### Problem
Check every line of the entries below for "sidebar", and copy the lines that have it.
━━━━━ Information provided
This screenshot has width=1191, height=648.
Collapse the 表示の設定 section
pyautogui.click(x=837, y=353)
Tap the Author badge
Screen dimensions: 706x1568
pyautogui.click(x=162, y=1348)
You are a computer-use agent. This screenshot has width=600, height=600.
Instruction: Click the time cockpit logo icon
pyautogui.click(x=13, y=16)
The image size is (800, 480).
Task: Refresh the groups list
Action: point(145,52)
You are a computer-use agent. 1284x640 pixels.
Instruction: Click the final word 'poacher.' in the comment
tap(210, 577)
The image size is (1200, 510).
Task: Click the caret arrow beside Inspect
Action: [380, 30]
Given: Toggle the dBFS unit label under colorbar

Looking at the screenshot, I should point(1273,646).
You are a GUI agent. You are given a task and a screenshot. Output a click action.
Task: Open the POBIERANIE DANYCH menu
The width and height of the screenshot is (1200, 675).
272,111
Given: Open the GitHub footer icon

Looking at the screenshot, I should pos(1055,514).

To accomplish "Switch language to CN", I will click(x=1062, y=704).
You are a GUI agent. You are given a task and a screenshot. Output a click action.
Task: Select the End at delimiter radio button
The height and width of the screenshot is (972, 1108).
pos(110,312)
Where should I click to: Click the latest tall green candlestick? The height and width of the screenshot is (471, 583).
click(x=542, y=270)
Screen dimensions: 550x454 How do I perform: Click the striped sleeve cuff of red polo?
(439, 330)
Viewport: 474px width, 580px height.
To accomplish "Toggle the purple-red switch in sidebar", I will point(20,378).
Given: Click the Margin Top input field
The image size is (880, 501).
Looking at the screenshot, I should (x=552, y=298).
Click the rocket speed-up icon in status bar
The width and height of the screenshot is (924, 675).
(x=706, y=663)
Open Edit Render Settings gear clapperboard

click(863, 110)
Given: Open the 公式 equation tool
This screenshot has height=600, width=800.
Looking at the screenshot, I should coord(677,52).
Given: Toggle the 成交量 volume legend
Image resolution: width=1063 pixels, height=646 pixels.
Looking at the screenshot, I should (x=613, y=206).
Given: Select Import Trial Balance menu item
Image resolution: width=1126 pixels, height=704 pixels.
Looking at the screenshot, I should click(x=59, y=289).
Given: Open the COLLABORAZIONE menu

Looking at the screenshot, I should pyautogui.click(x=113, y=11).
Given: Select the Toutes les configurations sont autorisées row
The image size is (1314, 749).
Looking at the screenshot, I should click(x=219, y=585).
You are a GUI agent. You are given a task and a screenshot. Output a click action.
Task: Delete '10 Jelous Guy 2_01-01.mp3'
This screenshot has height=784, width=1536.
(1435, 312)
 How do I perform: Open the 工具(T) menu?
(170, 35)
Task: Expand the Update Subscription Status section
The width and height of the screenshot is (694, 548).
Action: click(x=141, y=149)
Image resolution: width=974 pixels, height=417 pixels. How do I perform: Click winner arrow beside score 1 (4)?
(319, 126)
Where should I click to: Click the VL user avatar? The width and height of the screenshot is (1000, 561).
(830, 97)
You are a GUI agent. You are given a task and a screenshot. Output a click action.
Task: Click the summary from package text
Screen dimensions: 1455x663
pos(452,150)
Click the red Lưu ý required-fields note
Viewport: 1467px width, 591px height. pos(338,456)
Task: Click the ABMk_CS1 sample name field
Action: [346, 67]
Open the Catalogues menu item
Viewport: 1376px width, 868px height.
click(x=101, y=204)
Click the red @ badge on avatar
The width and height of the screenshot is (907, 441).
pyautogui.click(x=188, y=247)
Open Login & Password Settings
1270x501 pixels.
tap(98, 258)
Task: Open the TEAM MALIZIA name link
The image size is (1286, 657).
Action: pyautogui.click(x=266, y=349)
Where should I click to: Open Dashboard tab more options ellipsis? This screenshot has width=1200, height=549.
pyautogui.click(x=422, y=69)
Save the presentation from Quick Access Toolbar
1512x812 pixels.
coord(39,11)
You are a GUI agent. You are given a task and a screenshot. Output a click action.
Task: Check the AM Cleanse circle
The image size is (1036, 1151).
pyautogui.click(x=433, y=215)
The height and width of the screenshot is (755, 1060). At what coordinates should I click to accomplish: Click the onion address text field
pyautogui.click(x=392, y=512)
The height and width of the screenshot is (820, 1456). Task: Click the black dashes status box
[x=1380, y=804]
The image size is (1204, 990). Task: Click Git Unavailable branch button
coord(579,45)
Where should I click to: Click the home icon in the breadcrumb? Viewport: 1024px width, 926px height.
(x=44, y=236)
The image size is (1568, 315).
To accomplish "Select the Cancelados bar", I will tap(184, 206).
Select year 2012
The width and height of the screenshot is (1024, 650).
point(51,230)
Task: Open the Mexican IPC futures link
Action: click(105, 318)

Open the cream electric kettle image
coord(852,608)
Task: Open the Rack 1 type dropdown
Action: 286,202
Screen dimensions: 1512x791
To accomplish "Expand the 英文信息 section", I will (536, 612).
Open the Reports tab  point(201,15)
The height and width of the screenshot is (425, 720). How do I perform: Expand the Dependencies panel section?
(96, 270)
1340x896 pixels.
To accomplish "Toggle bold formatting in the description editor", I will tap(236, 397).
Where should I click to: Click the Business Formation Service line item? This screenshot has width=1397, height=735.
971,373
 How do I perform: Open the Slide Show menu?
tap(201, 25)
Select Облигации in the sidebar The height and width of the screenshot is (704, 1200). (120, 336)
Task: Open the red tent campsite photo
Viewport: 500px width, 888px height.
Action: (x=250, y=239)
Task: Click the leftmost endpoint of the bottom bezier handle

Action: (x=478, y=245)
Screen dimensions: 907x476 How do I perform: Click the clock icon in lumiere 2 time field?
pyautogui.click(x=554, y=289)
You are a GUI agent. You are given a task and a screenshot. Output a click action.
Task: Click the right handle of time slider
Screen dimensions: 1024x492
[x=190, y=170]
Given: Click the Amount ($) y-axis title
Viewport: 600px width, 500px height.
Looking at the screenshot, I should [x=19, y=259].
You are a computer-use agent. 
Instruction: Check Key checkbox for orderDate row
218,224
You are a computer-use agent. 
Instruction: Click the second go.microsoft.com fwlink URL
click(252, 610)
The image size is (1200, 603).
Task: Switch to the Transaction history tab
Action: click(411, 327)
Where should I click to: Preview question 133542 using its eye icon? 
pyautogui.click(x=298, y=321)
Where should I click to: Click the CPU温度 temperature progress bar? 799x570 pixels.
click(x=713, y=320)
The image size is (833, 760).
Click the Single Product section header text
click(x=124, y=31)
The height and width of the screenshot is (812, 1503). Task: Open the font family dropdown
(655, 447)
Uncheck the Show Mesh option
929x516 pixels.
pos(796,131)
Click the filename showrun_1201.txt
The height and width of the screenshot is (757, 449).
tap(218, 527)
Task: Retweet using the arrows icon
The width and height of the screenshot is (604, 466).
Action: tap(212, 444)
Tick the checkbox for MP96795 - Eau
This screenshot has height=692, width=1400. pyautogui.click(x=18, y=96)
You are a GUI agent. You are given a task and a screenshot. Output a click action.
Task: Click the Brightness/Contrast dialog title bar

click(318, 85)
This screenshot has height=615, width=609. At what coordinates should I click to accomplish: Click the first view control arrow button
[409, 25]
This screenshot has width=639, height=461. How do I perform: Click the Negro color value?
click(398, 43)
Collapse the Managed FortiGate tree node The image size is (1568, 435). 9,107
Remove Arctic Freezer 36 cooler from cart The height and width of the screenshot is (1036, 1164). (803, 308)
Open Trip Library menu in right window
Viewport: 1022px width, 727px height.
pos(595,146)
━━━━━━━━━━
### Result of the task
To accomplish "Toggle the purple-red switch in sidebar", I will point(20,378).
Select Облигации in the sidebar The height and width of the screenshot is (704, 1200). (120, 336)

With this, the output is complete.